Ce soir, Israël ne se fige pas par simple coutume. Il se suspend à une sirène qui, cette année, ne se contente pas de réveiller les morts mais avertit les vivants. En ce Yom Hazikaron, la douleur a un goût de métal. Elle se mêle à l’odeur de la poudre encore fraîche d’une guerre qui ne dit pas son nom, et à ce cessez-le-feu avec l’Iran qui ressemble moins à une paix qu'à une mèche courte que l’on regarde se consumer, debout et vigilants.

Une généalogie du sacrifice

Depuis la seconde moitié du XXe siècle, l’État d’Israël en renaissant de ses cendres, a sanctuarisé ce temps pour rendre hommage aux soldats morts pour la patrie et aux victimes des opérations de haine. On dénombre environ 25 040 soldats et membres des forces de sécurité.

Ce chiffre inclut les soldats de Tsahal, de la police, du Shin Bet et du Mossad.
Au-delà des morts, la société israélienne compte aujourd'hui des milliers de parents endeuillés, de veuves et d'orphelins dont le nombre a tragiquement augmenté de plus de 25% depuis le début du conflit en 2023.

Passer des tranchées de 1948 à celles de la frontière nord en 2026 n'est pas une simple leçon d'histoire mais une plaie ouverte. Nous ne sommes pas face à des statistiques, mais face à une lignée ininterrompue de visages, ceux de nos fils et filles tombés au front, et de nos civils fauchés par le terrorisme.

Le décompte de nos disparus est le seul calendrier que le monde semble nous autoriser à tenir. C’est là que réside le drame absolu, alors que les nations se targuent de progrès, le peuple juif sur sa terre est encore sommé de justifier son droit à ne pas mourir.

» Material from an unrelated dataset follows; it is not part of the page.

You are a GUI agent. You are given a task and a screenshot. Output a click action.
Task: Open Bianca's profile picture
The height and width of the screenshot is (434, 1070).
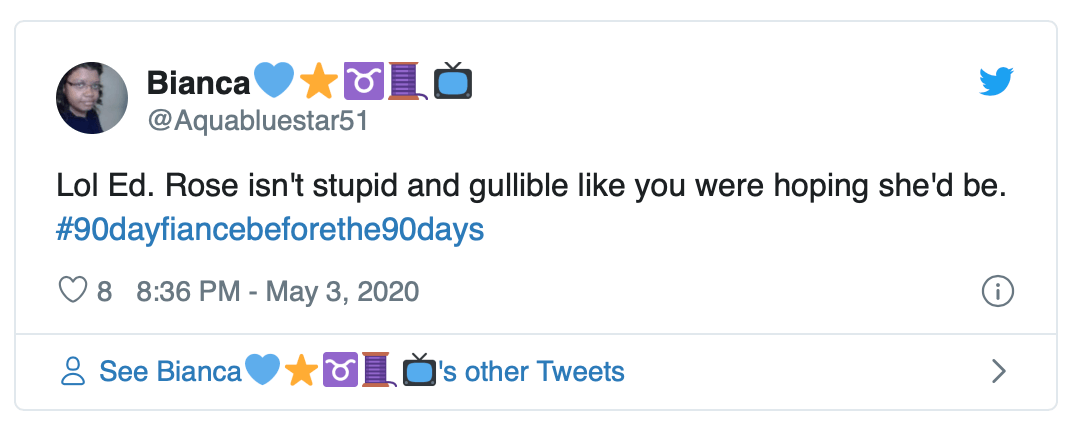[x=92, y=98]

Le nouveau visage de l'hydre

Hier, la haine était crue, viscérale. Aujourd’hui, elle s’est raffinée. Elle a troqué le fiel pour le velours d'un progressisme violent et les slogans d’un humanisme dévoyé. Ce wokisme et ce gaucho-islamisme sélectifs, qui s’émeuvent de chaque injustice planétaire sauf quand coule le sang juif, ne sont que le nouveau masque de l’hydre à plusieurs têtes.

Sous le fard de l’antisionisme, le refus demeure inchangé. C'est celui de voir le Juif s'arracher à sa condition de victime pour s'affirmer, enfin, comme l’unique architecte de son destin. On lui pardonnait ses larmes d'exilé, on ne lui pardonne pas sa souveraineté de soldat.

Pourtant, malgré ce siège permanent, l'esprit ne rompt pas. La résilience juive n’est pas une posture politique, c’est une force biologique et spirituelle. C’est la mère qui envoie son fils au front tout en préparant le repas du Chabbate. C'est ce peuple qui, entre deux alertes aux missiles, continue de bâtir, d'innover et de rire.

Cette résilience est un affront pour ceux qui voudraient nous voir disparaître. Ils ne comprennent pas que notre mémoire n'est pas un mausolée, mais un moteur. Pour nous, se souvenir des nôtres n'est pas une fin, c'est un mandat pour exister plus intensément demain.

La pensée de nos sages

Le Maharal expliquait que l’identité d’Israël est essentielle et non accidentelle. Pour les non-initiés, cela signifie que notre existence ne dépend pas des circonstances extérieures, qu'elles soient diplomatiques ou militaires, mais d'une nécessité intrinsèque. Le Rav souligne que plus on tente d'écraser une chose essentielle, plus sa force intérieure jaillit.

Rav Moché Shapira ajoutait une dimension presque mystique à ce passage du deuil à la joie de l'Indépendance. Il enseignait que dans le monde de la vérité, la douleur de la perte et la force de la délivrance puisent à la même source. Se souvenir, ce n'est pas regarder en arrière, c'est ramasser l'étincelle de celui qui est tombé pour éclairer le chemin qui reste à parcourir.

Ce soir, alors que le ciel de Tel-Aviv et de Jérusalem scrute l'horizon à la recherche de menaces lointaines, nous restons debout. Non pas parce que nous n'avons pas peur, mais parce que notre mémoire est plus longue que leurs missiles. Nous sommes les gardiens d'une flamme que plus de 78 ans de haine moderne n'ont jamais réussi à souffler.